_What the task requires:_
Repeat, word for word, every line from the line holding "The height and width of the screenshot is (780, 787)." through the final line of the entries below. Skip all pictures.

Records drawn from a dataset

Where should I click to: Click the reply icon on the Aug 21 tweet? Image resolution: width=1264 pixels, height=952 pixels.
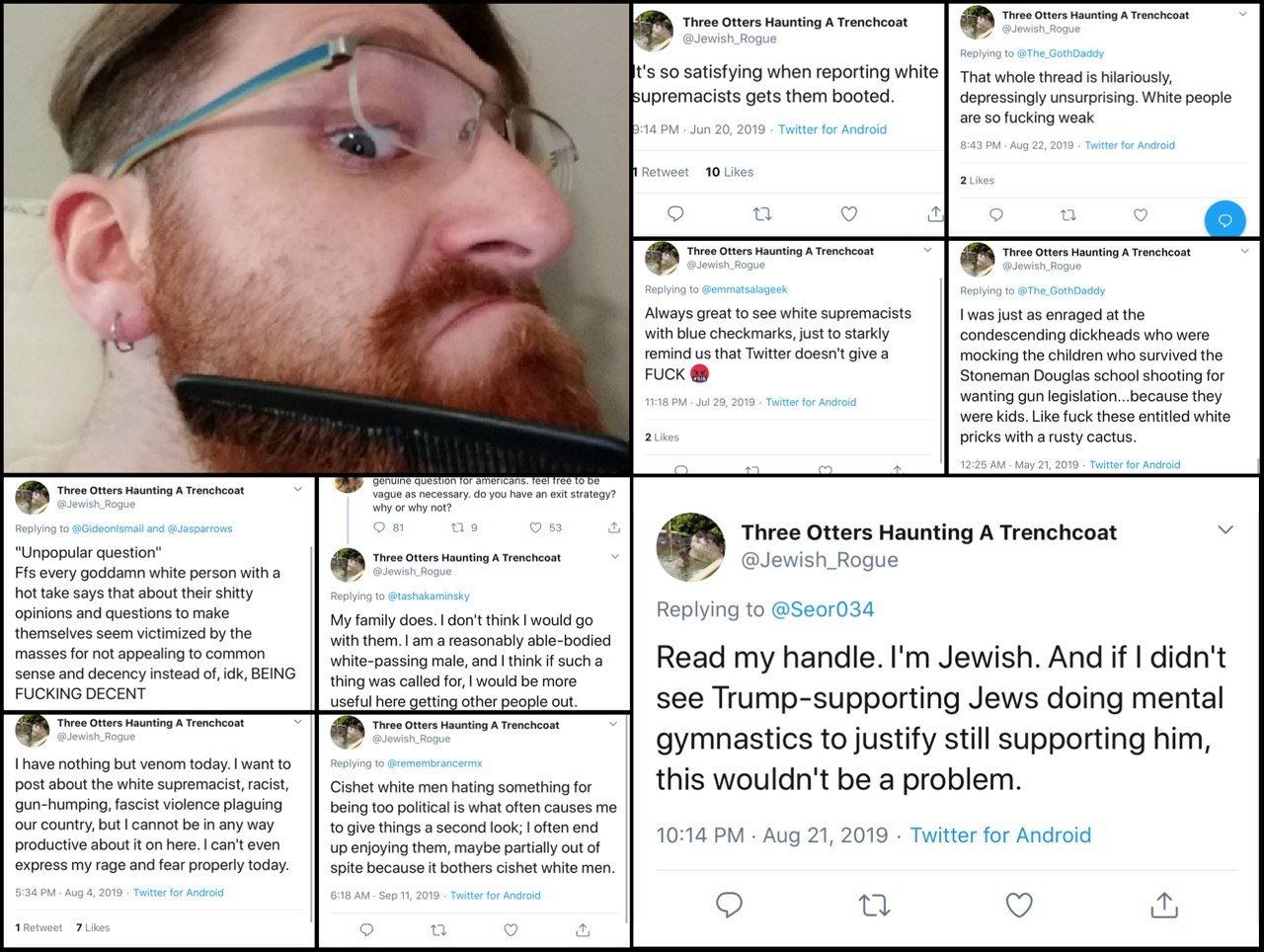tap(729, 905)
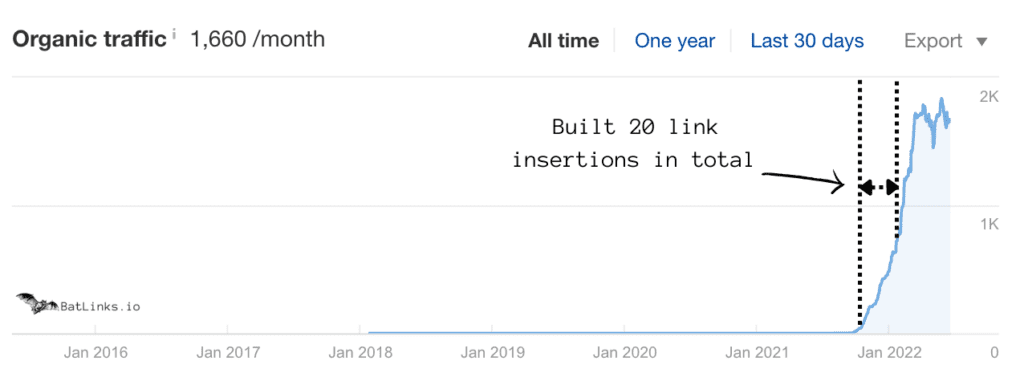Viewport: 1024px width, 389px height.
Task: Click the 1,660 /month traffic value
Action: (257, 39)
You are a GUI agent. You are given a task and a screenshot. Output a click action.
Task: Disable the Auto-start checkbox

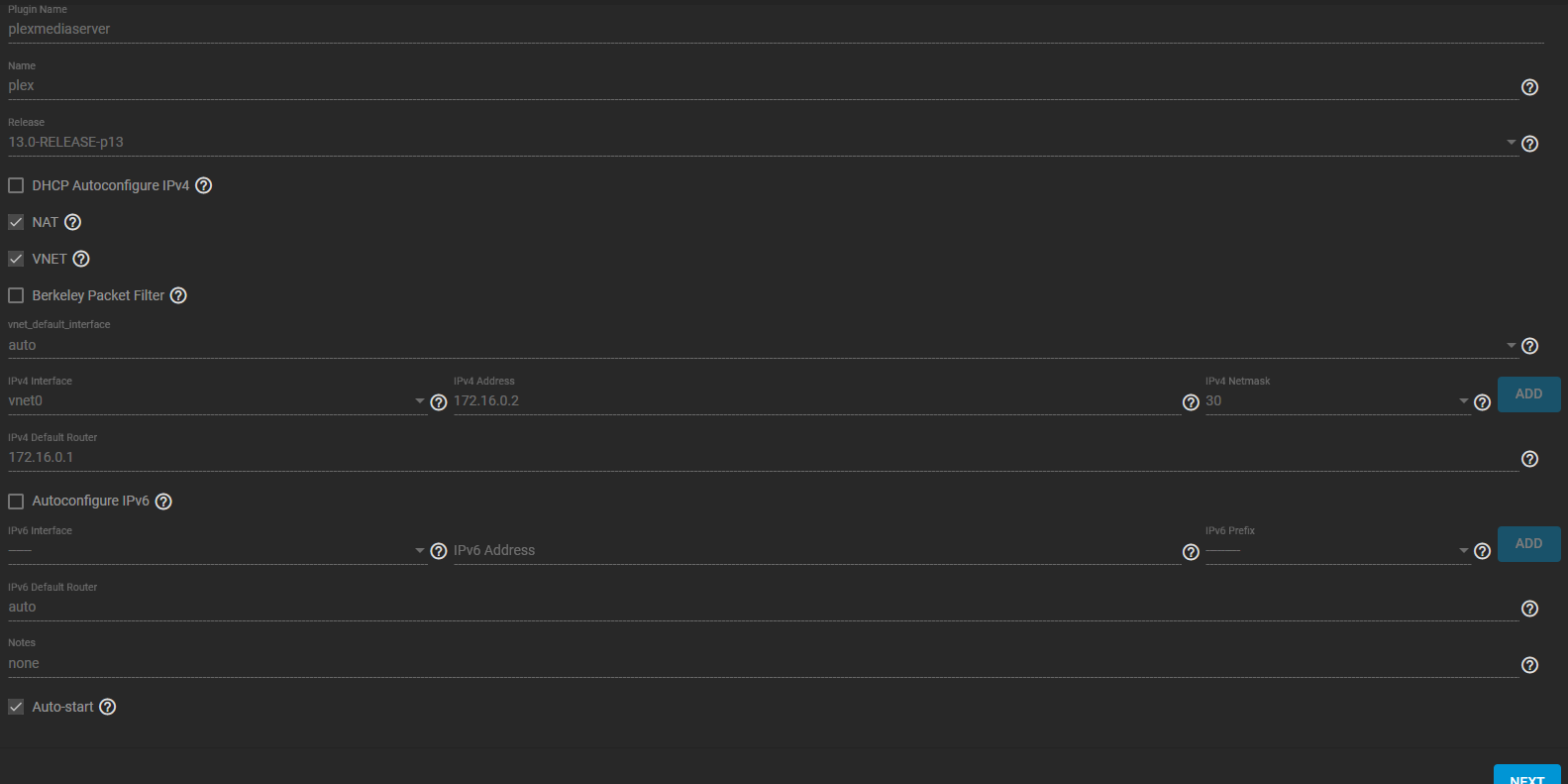click(x=16, y=707)
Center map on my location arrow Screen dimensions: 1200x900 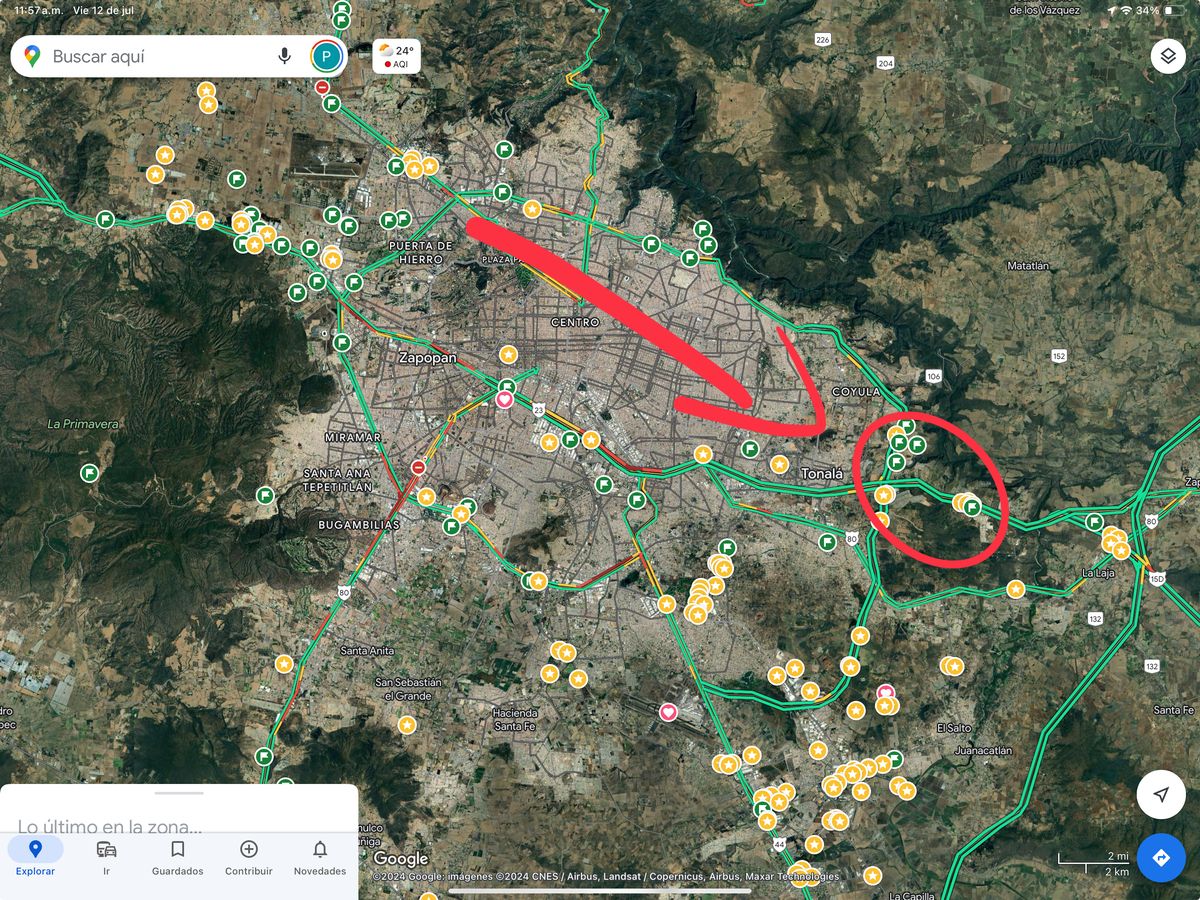point(1161,795)
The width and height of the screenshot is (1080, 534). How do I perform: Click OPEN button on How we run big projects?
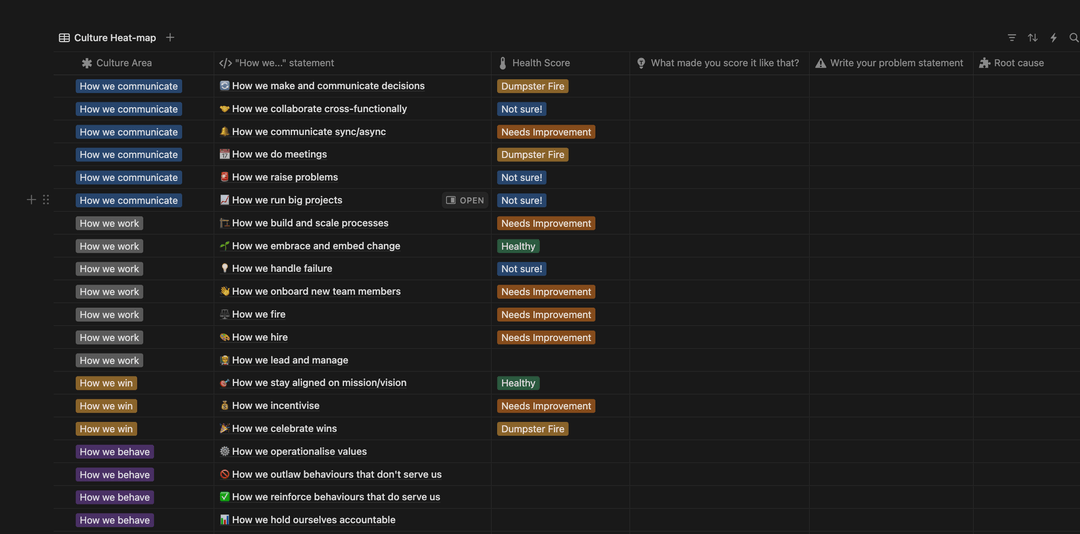pyautogui.click(x=465, y=200)
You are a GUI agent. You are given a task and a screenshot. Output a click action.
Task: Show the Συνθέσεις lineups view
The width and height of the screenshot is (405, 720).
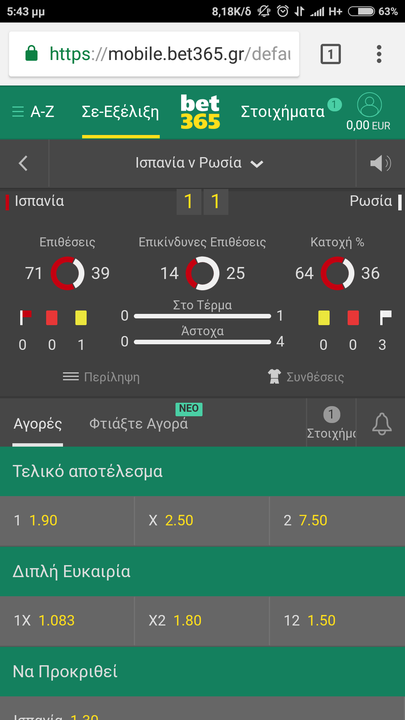pyautogui.click(x=306, y=377)
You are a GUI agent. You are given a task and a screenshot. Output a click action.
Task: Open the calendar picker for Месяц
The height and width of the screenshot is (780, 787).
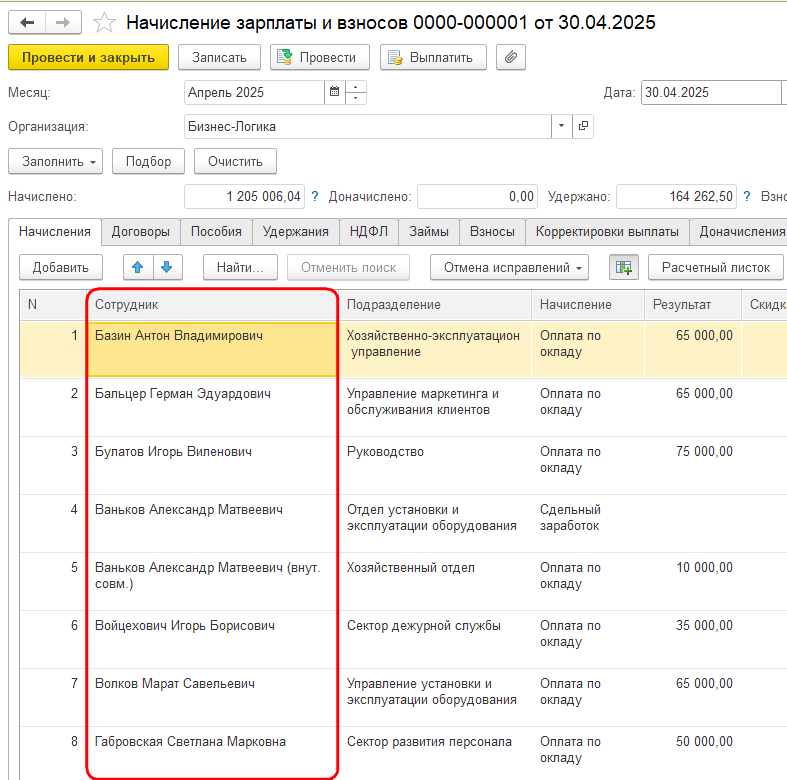(x=334, y=92)
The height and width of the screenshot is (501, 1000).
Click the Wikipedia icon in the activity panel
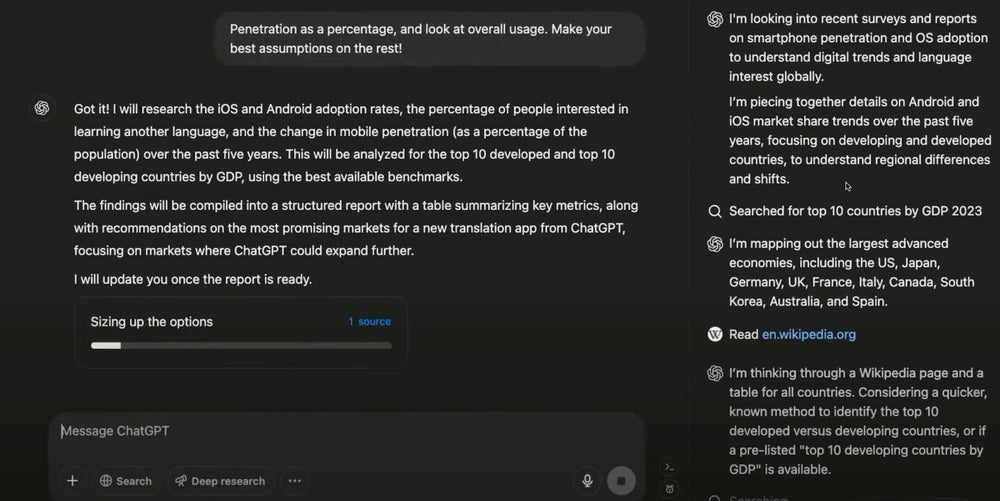(x=715, y=334)
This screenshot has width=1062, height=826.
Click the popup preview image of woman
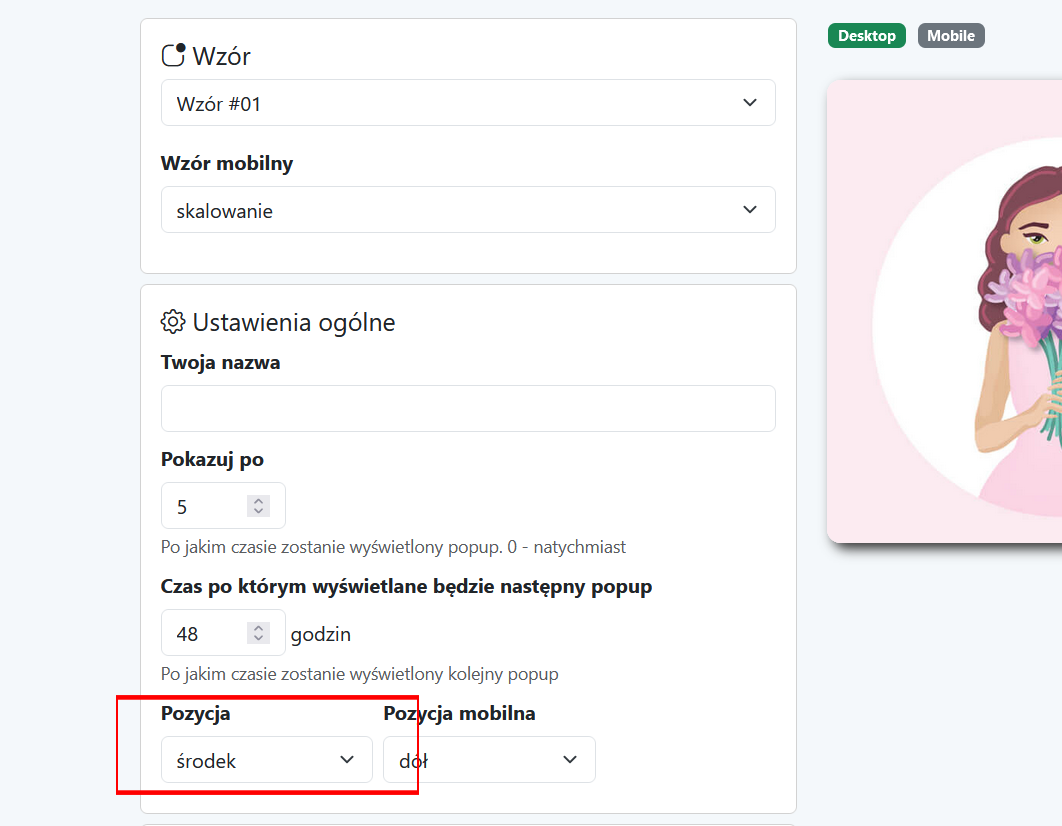(x=944, y=311)
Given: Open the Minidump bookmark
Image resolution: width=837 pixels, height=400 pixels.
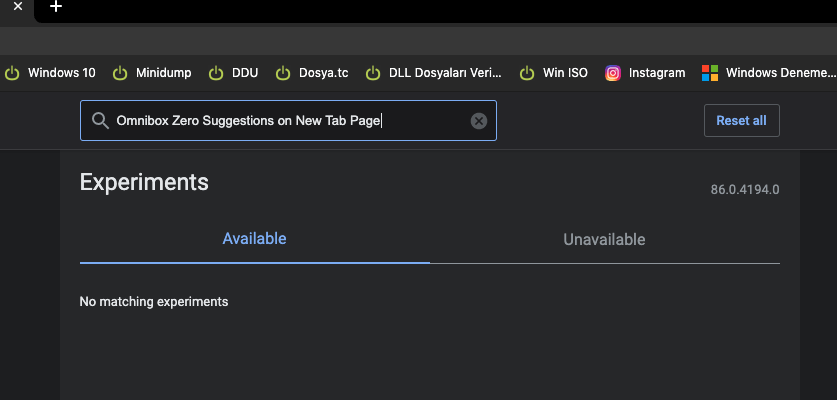Looking at the screenshot, I should point(152,73).
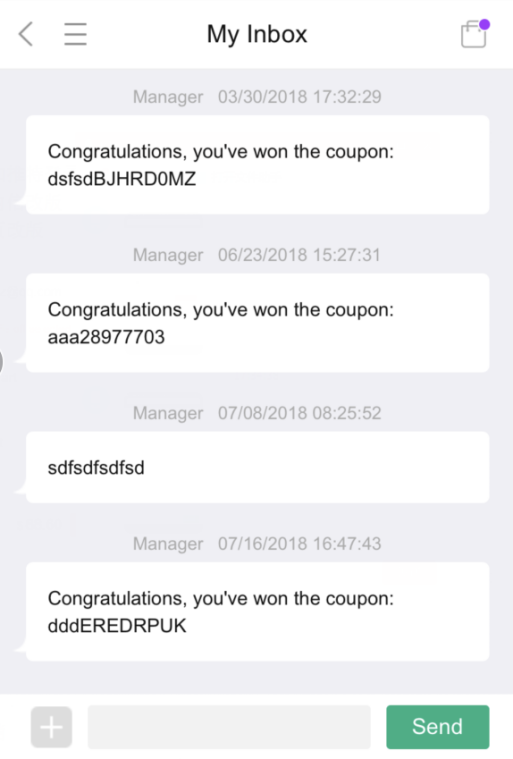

_Your response:_
The height and width of the screenshot is (780, 787).
(x=334, y=92)
The height and width of the screenshot is (501, 1000).
Click the Wikipedia icon in the activity panel
(x=715, y=334)
This screenshot has width=1062, height=826.
Click the popup preview image of woman
(x=944, y=311)
Given: Open the Minidump bookmark
Image resolution: width=837 pixels, height=400 pixels.
Looking at the screenshot, I should point(152,73).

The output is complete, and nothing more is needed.